HREM OBSERVATIONS OF MECHANICAL TWINNING IN Cu-Ti ALLOYS: STRUCTURE OF INCOHERENT AND COHERENT TWIN INTERFACES: T. Radetic, W.A. Soffa, V. Radmilovic , Department of Materials Science & Engineering, University of Pittsburgh, Pittsburgh, PA 15261; Department of Physical Metallurgy, University of Belgrade, 11001 Belgrade, Yugoslavia
The flow of Cu-Ti alloys hardened by coherent b' precipitates (Cu4Ti, D1a superstructure) is particularly interesting since these alloys show profuse twinning on multiple systems after small amounts of plastic flow by slip. In this paper, studies of the fine-scale structure of the mechanical twins which form in particle hardened Cu-Ti alloys are reported. The growth of deformation twins occurs via the motion of G-ledges at twin/matrix interfaces and via a coalescence of fine twins. The atomic structure of the coherent twin/matrix interfaces and associated single and multiple layer ledges are characterized. Incoherent interfaces at the tip of deformation twins generated by 90° and 30° twinning dislocations have been investigated. The twin/twin and slip/twin interactions and effect of grain boundaries on deformation twinning are also studied. Work supported in part by the MRC at the University of Pittsburgh sponsored by AFOSR and by the National Science Foundation (DMR) and by a Fellowship at the NCEM, Lawrence Berkeley National Laboratory, under Contract No. DE-AC-03-76SF00098.

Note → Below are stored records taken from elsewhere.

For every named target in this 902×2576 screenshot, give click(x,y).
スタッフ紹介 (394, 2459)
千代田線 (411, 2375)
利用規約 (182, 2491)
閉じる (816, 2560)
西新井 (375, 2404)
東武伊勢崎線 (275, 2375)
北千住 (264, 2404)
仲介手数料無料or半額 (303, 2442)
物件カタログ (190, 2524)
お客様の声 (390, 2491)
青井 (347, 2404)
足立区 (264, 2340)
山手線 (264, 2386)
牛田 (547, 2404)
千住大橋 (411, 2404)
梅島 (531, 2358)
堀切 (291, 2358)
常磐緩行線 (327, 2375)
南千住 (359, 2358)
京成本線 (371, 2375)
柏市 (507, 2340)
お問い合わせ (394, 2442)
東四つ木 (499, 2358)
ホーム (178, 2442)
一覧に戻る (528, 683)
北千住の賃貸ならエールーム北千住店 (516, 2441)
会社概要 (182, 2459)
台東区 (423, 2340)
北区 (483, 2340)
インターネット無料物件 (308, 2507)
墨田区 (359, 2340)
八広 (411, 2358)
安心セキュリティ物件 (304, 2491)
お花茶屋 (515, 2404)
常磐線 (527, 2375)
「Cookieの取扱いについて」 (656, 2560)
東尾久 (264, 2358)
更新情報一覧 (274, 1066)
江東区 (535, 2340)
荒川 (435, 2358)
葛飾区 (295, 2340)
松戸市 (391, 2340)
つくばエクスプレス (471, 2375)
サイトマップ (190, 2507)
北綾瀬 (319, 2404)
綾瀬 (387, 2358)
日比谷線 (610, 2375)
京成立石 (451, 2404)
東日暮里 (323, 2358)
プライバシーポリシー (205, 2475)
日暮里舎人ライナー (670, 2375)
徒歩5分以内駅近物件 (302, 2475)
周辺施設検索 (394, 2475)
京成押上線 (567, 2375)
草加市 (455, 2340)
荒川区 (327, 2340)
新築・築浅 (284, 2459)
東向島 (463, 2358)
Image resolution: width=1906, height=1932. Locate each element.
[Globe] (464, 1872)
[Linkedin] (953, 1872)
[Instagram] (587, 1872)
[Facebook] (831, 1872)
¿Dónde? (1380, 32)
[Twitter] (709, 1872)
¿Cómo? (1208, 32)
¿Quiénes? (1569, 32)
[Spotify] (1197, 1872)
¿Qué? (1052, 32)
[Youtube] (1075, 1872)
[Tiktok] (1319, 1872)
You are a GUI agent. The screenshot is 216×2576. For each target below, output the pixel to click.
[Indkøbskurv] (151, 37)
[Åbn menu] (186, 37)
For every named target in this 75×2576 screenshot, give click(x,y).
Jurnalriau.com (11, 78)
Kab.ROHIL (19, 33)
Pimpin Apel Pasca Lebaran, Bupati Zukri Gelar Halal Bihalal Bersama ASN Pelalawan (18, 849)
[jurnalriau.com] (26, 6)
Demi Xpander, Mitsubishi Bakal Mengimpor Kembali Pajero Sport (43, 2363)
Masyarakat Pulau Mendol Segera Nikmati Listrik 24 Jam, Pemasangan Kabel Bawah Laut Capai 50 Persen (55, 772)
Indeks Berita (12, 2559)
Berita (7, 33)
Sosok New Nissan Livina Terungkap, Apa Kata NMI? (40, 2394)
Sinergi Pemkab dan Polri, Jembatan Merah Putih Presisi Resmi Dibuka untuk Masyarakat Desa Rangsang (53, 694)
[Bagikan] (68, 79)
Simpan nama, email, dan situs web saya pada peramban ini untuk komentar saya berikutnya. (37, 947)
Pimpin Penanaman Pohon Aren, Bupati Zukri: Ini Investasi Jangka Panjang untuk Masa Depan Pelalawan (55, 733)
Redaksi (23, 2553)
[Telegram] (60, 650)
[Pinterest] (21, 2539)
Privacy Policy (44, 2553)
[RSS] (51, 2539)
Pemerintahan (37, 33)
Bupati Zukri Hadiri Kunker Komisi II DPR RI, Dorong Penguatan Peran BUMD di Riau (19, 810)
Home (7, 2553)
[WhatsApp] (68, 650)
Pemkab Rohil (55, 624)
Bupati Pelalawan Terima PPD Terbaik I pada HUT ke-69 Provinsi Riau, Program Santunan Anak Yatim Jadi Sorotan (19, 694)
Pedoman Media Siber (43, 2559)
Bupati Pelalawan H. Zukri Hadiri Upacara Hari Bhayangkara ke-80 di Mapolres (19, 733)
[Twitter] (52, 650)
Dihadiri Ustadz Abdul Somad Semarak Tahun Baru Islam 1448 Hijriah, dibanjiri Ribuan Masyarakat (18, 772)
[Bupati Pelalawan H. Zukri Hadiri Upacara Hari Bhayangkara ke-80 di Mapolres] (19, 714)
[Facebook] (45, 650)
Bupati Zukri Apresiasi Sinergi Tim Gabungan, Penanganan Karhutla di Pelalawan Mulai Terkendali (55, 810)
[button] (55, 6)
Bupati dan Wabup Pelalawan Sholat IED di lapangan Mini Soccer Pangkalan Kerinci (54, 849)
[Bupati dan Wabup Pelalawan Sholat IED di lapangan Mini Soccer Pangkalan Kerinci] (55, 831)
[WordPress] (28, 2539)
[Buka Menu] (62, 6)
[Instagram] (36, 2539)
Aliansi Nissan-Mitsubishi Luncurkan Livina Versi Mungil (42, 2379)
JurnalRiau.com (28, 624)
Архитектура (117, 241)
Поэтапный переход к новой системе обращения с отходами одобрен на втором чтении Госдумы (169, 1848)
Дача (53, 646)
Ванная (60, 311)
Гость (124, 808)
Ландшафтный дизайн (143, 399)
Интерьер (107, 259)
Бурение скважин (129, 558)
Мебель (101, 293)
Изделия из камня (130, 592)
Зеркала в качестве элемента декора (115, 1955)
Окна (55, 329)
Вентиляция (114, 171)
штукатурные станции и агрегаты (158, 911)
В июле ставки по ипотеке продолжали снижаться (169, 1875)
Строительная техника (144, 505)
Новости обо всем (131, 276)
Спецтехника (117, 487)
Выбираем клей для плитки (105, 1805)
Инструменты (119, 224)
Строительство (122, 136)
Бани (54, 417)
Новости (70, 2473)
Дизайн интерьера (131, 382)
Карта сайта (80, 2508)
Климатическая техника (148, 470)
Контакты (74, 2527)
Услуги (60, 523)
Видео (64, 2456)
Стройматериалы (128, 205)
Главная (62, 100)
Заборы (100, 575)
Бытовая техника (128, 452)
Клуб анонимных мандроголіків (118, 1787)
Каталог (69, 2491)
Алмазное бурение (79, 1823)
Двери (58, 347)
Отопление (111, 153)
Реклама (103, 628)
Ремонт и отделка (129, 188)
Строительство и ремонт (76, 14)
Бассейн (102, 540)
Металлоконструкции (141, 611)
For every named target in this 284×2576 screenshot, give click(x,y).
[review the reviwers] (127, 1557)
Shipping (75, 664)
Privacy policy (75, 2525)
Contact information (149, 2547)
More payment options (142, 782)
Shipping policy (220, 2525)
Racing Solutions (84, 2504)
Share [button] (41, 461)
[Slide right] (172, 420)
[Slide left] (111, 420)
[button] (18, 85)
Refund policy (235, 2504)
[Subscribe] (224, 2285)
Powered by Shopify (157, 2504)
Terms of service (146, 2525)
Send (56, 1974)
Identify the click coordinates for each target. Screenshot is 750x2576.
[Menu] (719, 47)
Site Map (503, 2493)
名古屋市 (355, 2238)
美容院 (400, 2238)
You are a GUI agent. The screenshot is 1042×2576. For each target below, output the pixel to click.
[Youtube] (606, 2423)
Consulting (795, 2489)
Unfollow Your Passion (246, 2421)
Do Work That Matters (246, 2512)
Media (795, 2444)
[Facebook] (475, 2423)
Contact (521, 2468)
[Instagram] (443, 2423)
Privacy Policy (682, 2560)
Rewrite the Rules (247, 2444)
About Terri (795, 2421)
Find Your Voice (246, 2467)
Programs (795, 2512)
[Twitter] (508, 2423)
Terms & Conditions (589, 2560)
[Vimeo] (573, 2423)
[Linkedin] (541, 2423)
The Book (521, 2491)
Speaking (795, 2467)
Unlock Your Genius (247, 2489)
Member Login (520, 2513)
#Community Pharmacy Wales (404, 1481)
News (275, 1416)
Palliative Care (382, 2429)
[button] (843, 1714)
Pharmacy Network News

THE ROLE OF INTERFACES IN DEFORMATION TWINNING OF LAMELLAR TiAl CRYSTALS: L.M. Hsiung, T.G. Nieh, Lawrence Livermore National Laboratory, PO Box 808, L-370, Livermore, CA 94551-9900
Deformation twinning (DT) is known to play an important role in enhancing both room temperature ductility and high temperature creep resistance of lamellar TiAl alloys. The formation mechanism of DT in lamellar TiAl has recently been investigated using transmission electron microscopy. The (TiAl/Ti3Al) interfaces in lamellar TiAl crystals provide additional nucleation sites for deformation twins, and promote the formation processes of DT in TiAl lamellae. It is suggested that DT in lamellar TiAl can be viewed as a stress-relief process for the pile-up of interfacial dislocations gliding along the lamellar interfaces during deformation. The deformation twins within TiAl lamellae are accordingly formed by a dislocation reaction based upon a stair-rod cross-slip mechanism.